SUPPLIED TEXT
--- --- ---

Mr. Speaker, I am pleased to continue the debate on my bill, Bill C-306, the Crimean Tatar Deportation (“Sürgünlik”) Memorial Day Act. I appreciate my colleagues' contributions to this debate, and I am grateful to hear statements of support from all corners of the House.
I would like to address a request from the member for Windsor—Tecumseh.
I ask the House for unanimous consent to table this document. It is the “State Defence Committee Decree No. 5859ss”, dated May 11, 1944, at the Moscow Kremlin. This decree sent the Crimean Tatars into exile. There can be no more damning evidence than the evil nature of this document.
Seven days after Josef Stalin signed this order, the indigenous people of Crimea were rounded up and deported en masse to Central Asia. At the stroke of his pen, Stalin dispatched more than 200,000 people to what historian Robert Conquest called the “human dumping grounds”. In the 1960s, Conquest was among the first western historians to study the deportations. With the full story still deeply hidden behind the Iron Curtain, he began portraying these events as genocide.
Within the Soviet Union itself, a few brave dissidents drew similar conclusions. Petro Grigorenko, a former Red Army general turned activist, told a gathering of exiled Crimean Tatars, “What was done to you in 1944 has a name. It was genocide”. For saying that, General Grigorenko spent five years in a psychiatric hospital and then was exiled.
As historians delved deeper into the broad question of ethnic cleansing and genocide, the deportations of 1944 were often considered a prime example.
Norman Naimark, a Stanford University historian, agreed, calling the 1944 deportations an “attempted cultural genocide”.
Brian Glyn Williams, a professor of Islamic history at the University of Massachusetts at Dartmouth, also calls it genocide. He is the author of the most comprehensive academic history of the Crimean Tatars.
This brings me to the arguments made by some government members, among them the member for Winnipeg North. In particular, during the first hour, he argued that Canada should let an international body make our decisions for us. He said that members of this House should not exercise their own judgment when we consider events of the past.
This is not Canada's historical position. In 2008, all members of the House came together to declare the Holodomor in Ukraine a genocide. Indeed, the member for Winnipeg North invoked the Holodomor as he fought efforts to recognize the injustice done to the Crimean Tatars. Had we applied this new logic, we would not have recognized Holodomor as a genocide. There is ample historical evidence, expert research, and survivor testimony to justify this recognition, yet no international court or body has bothered to do so. Instead, Canada joined Ukraine and a growing number of other countries and jurisdictions in using our own judgment to draw conclusions from the available evidence.
That is what I am asking the House to do for the Crimean Tatars. The call to defer to non-existent international investigations is a legal smokescreen. Members should not sacrifice their own judgment to this ahistorical, un-Canadian position. The many letters of support I have received show that Canadians want us to speak up for Crimea and Ukraine.
I would like to thank the Ukrainian Canadian Congress, the League of Ukrainian Canadian Women, and the Ukrainian Youth Association. Since we last met, they have added their voices to the many groups and people supporting the bill.
Canadians cherish the close friendship between Canada and Ukraine. They understand that the fate of the Crimean Tatars is closely linked to the fate of all Ukraine, and they know that Canada has a critical role to play in support of Ukrainians and Crimean Tatars as they fight for the freedom and sovereignty of their country.
Colleagues, in this spirit, I ask for support for my bill at second reading.

--- --- ---

RECORD EXTRACTS

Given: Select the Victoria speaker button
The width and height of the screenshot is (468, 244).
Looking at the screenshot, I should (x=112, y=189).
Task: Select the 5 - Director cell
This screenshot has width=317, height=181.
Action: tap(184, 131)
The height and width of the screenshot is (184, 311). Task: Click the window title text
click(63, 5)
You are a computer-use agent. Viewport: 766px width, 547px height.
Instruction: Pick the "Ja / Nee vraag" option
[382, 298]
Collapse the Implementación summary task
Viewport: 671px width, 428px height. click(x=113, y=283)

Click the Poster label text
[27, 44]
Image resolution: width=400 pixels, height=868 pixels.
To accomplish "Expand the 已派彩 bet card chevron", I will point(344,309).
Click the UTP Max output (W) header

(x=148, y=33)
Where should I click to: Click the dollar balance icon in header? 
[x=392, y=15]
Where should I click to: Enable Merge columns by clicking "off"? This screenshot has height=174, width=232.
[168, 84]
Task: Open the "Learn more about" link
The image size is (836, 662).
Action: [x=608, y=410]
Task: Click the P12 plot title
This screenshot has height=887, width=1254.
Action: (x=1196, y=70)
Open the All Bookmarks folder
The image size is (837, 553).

--- --- ---

WORK REQUIRED
Translate this sentence from the speech on the Crimean Tatar deportation bill into Spanish: "Norman Naimark, a Stanford University historian, agreed, calling the 1944 deportations an “attempted cultural genocide”."

RESULT OF THE TASK
Norman Naimark, historiador de la Universidad de Stanford, coincidió y calificó las deportaciones de 1944 de «intento de genocidio cultural».